Klopt het dat het ministerie recentelijk opdracht heeft gegeven tot sanering, maar dat dit deze zomer weer is stilgelegd? Wat zijn hiervan de redenen? Spelen hoge kosten hier een rol?
De gemeente Krimpen aan den IJssel heeft in 2012 het Ministerie, namens de Staat eigenaar van het terrein, verzocht om na te gaan of met een aanvullende, functionele hersanering het terrein alsnog geschikt gemaakt kon worden voor industrieel gebruik. Uit onderzoek is eind 2014 gebleken dat een aanvullende functionele hersanering mogelijk is waarbij het EMK-terrein weer een maatschappelijke functie krijgt. De uitgangspunten voor de hersanering en herontwikkeling zijn vastgelegd in de Bestuurlijke Overeenkomst hersanering en herontwikkeling EMK-terrein. Deze overeenkomst is op 13 mei 2015 overeengekomen met de Provincie Zuid-Holland, de gemeente Krimpen aan den IJssel en het Hoogheemraadschap van Schieland en de Krimpenerwaard. Op basis van deze afspraken heeft het Ministerie van Infrastructuur en Waterstaat in 2018 opdracht gegeven om te komen tot hersanering en herontwikkeling van het EMK-terrein. De insteek van de hersanering is om de actieve nazorg voor de verontreiniging te beëindigen en dat het terrein geschikt wordt voor industrieterrein. De insteek van de hersanering is niet om alle verontreiniging te verwijderen. Dit is vanwege de diepte van de verontreiniging niet mogelijk. In het raamsaneringsplan van 22 januari 2016, opgesteld in opdracht van het Ministerie van Infrastructuur en Milieu, beschikt door bevoegd gezag, de DCMR, op 28 april 2016 gaat uit van het verwijderen van mobiele verontreinigingen in combinatie met een isolatie variant.

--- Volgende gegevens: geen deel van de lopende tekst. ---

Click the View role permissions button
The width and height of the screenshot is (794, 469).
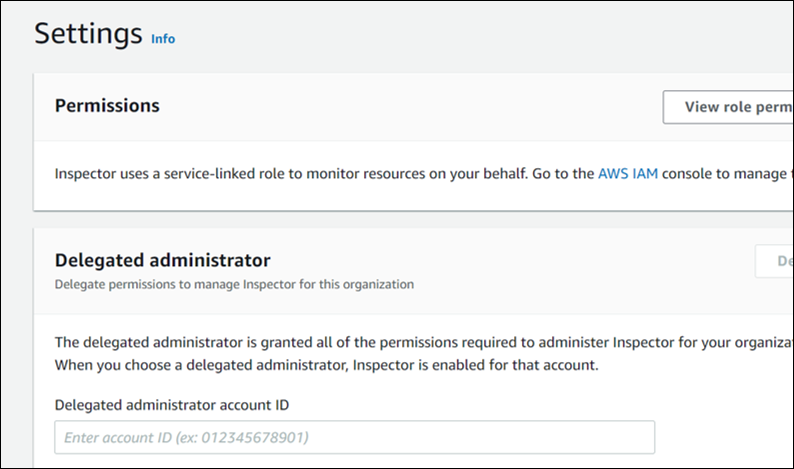click(728, 107)
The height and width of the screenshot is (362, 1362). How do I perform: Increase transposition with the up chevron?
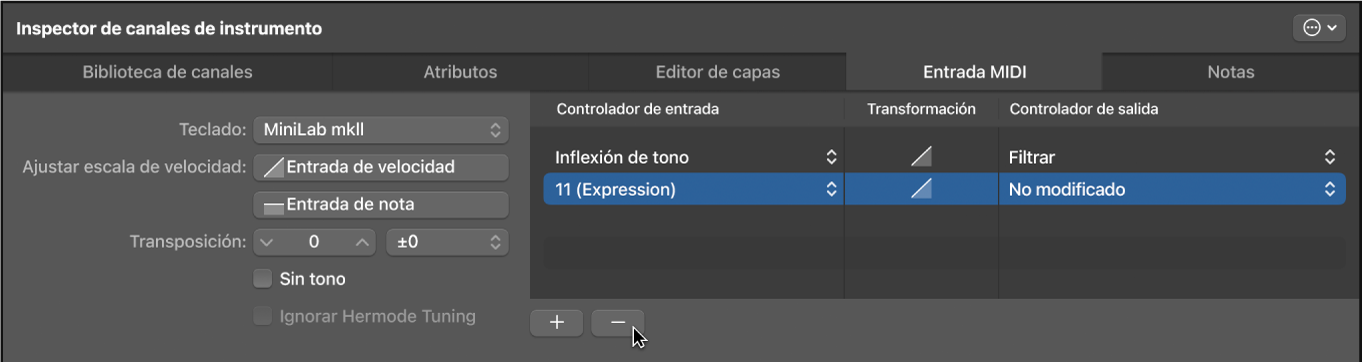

De eerste fase van de hersanering en de herontwikkeling is door de aannemer in juni 2020 afgerond. Afgelopen maanden is reeds 1,6 hectare van het EMK-terrein bouwrijp gemaakt. Op dit deel van het terrein zijn geen EMK-gerelateerde verontreinigingen aangetroffen en daarmee kan dit als bouwterrein worden uitgegeven.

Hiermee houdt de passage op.